PROBLEMI E COMPITI:
A. In quale data avvenne la strage, secondo l'articolo sulla strage di Rivarolo?
B. In base all'articolo sulla strage di Rivarolo, spiega perché i servizi sociali non segnalarono la pistola alle forze dell'ordine.
C. Restituisci per favore il brano dell'articolo sulla strage di Rivarolo compreso tra "I servizi sociali sapevano che" e "arma e proiettili.", estremi inclusi.

ESTRATTO DEL DOCUMENTO:
+++

Strage di Rivarolo, il killer non si presenta in aula

Al processo emerge un'incredibile retroscena: i servizi sociali sapevano dell’arma ma nessuno chiamò i carabinieri

StrageTarabella

La strage si poteva evitare? È questa la domanda che ieri un po’ tutti si sono posti in aula a Ivrea

I servizi sociali sapevano che quello che sarebbe poi diventato l’autore della strade di Rivarolo, aveva una pistola in casa. Ma nessuno l’ha segnalato alle forze dell’ordine perché lui aveva garantito di tenere separati arma e proiettili.

La strage si poteva evitare? È questa la domanda che ieri un po’ tutti si sono posti in aula a Ivrea, durante il processo per la strage di Rivarolo, al quale proprio ieri avrebbe dovuto testimoniare il killer, Renzo Tarabella, 85 anni, l’uomo che il 10 aprile del 2021, uccise la moglie Maria Grazia Valovatto, 79 anni, il loro figlio disabile Wilson, 51 anni, e i padroni di casa dell’appartamento dove vivevano ovvero i coniugi Osvaldo Dighera, 74 anni, e Liliana Heidempergher, 70 anni. L’imputato, atteso per la testimonianza non si è presentato per motivi di salute.

Le testimonianze però hanno sollevato un dubbio lacerante sulla questione della pistola detenuta, all’epoca dei fatti, illegalmente dall’imputato, l’arma con cui ha compiuto la strage. Daniela Andreucci, nel 2014, come oss assisteva il figlio autistico dell’assassino. Ha riferito in aula come in famiglia «c’era un brutto clima. Spesso i due coniugi piangevano lamentando una situazione insopportabile per via del figlio disabile e della loro età avanzata con problemi di salute. Un giorno Renzo mi disse che voleva farla finita, avrebbe caricato tutti in macchina e si sarebbero gettati nell’Orco. La cosa peggiore fu quando mi mostrò la pistola che aveva in casa, carica, la teneva in cucina di giorno e sul comodino di notte. Io ne fui spaventata, denuncia la situazione alla mia referente e al CISS 38, i servizi sociali». La segnalazione era giunta al servizio sociale, come conferma anche l’assistente sociale che ha affiancato la famiglia Tarabella dal 2008 al 2017, ovvero Rossana Vella. «Renzo mi contattò assicurandomi che avrebbe tenuto la pistola separata dal caricatore e in cassaforte. Mi sono tranquillizzata, non avevo motivo per non credergli e poi non volevo rovinare il rapporto che si era creato». «Con una famiglia dove c’è un clima tale, con un soggetto dal pessimo carattere, che ha manifestato intenti suicidi - commenta l’avvocato di parte civile della famiglia Dighera, Sergio Bersano - dopo una segnalazione della presenza di un’arma carica ci si sarebbe aspettato una segnalazione alle forze dell’ordine, invece, non fu fatto nulla. Siamo sconcertati dalle parole dell’assistente sociale. Senza una pistola non credo avrebbe potuto fare la strage che ha fatto».

+++

DATI ARCHIVIATI:
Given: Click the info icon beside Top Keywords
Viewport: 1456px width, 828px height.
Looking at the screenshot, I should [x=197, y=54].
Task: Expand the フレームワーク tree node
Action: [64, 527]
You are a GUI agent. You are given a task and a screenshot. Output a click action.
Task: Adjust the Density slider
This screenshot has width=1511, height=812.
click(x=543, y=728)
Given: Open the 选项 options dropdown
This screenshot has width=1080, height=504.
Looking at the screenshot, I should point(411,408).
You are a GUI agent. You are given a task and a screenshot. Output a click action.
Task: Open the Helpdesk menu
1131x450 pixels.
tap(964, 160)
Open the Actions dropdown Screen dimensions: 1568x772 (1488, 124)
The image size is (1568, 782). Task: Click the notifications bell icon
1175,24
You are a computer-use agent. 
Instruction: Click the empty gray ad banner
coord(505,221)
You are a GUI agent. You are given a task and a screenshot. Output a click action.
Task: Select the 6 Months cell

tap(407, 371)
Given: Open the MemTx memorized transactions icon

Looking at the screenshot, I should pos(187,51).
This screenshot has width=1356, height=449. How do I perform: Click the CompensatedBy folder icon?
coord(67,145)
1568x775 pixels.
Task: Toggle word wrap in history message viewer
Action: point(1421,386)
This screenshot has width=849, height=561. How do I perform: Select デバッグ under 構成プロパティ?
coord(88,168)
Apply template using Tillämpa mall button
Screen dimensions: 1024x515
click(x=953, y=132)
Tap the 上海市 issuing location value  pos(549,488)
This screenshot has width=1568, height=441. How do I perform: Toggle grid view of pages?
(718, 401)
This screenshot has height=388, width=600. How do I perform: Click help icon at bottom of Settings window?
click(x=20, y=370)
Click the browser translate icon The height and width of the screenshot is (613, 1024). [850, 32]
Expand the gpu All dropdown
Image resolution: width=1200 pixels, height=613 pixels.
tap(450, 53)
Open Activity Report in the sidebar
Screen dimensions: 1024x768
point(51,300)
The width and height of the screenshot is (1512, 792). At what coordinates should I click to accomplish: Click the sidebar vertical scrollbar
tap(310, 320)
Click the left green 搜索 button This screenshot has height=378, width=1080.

+++

RISULTATI DEI COMPITI:
A. Il 10 aprile 2021.

B. Renzo Tarabella aveva garantito che avrebbe tenuto l'arma separata dal caricatore e in cassaforte. L'assistente sociale Rossana Vella si tranquillizzò, perché non aveva motivo di non credergli e non voleva rovinare il rapporto che si era creato con la famiglia.

C.
I servizi sociali sapevano che quello che sarebbe poi diventato l’autore della strade di Rivarolo, aveva una pistola in casa. Ma nessuno l’ha segnalato alle forze dell’ordine perché lui aveva garantito di tenere separati arma e proiettili.